The Enemy is determined to destroy marriage. God gave us marriage as a gift, a beautiful thing to be shared between a man and a woman in which they can begin to experience the relationship the Lord wants with each of us. The Enemy hates that, so he is going to twist this gift as much as possible so we miss the true meaning behind it.

This legalization of gay marriage is not the only way he is attacking marriage. This is just the most recent way he has been doing it. Unfortunately, many of us are so focused on just this one thing that we don't realize as Christians we have in many ways accepted other ways he has set out to destroy marriage. Having and raising a family outside of wedlock, living together when not married, have sexual relations outside of marriage and having affairs has become common in our society. In some cases these things are even considered normal and perfectly acceptable.

Then even if we do recongize these things are distortions of God's true gift, we become judges with no compassion. We start to attack the people who are being deceived by the Enemy instead of loving them and just hating the sin. To be honest this is a hard concept to get and even harder to live out. But with God's help we can do it.

I'm asking that you join me. Not only in becoming politically active to try to turn around our country, but more importantly to join me on my knees. Cry out to the Lord to show us how to take back our country, our world while still showing compassion for those who are being deceived. Those who the Lord loves deeply, who the Enemy is currently deceiving. Help us to see what marriage is really about, a true picture of marriage through God's eyes.
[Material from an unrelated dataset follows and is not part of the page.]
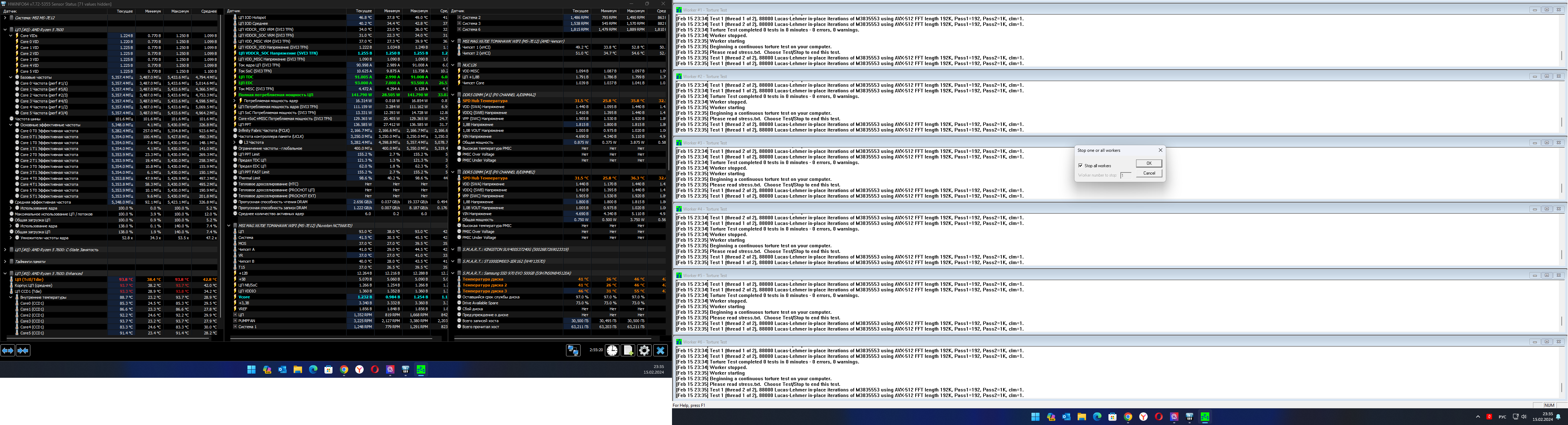Click the shrink columns arrows icon in HWiNFO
Unfortunately right now, the church's view of marriage is not all that different from the world's view. Our track record is just as bad as those who do not attend church. If we cannot "get it" how can we expect the world to understand what we are trying to tell them? Do we each love our spouses the way the Lord wants us to love them? Do we really understand this gift the Lord has given to us. Are we living it out the way He wants us to? I know if I am honest, I have a lot to learn still and I am far from being an example to the world of what the Lord's gift should look like.

Thursday, June 05, 2008

Thankful Thursday - Wisdom & Discernment


I'm not sure if we are supposed to go with a particular theme each week on this or not, so please forgive me if I am not playing by the rules.

Today I am thankful for God’s wisdom and discernment. I am thankful that we can ask for God to reveal His Truth to us and we can trust Him to do so. He will not only do it, He does it with joy and is abundantly generous to give us His Truth when we sincerely seek it.

Lord ~
I ask for your wisdom and discernment for all of us. I ask that you reveal your Truth to us, that we may rely on Your Wisdom instead of our own/the worlds. Where we may be reluctant to accept it, I ask that you transform us. Open our eyes to see, our ears to hear, our minds and hearts to understand.



James 1:5
Now if any of you lacks wisdom, let him ask God, who gives to all generously and without reproach; and it will be given to him.

Proverbs 2:1-5
My son, if you will receive my words and store my commands inside you, paying attention to wisdom, inclining your mind towards understanding – yes, if you will call for insight and raise your voice for discernment, if you seek it as you would silver and search for it as for hidden treasure – then you will understand the fear of Adonai and find knowledge of God.

Proverbs 3:5-6
Trust in the Lord with all your heart and lean not on your own understanding; in all your ways acknowledge Him and He will make your paths straight.

James 3:17

But the wisdom from above is, first of all, pure, then peaceful, kind, opent to reason, full of mercy, and good fruits, without partiality and without hypocrisy.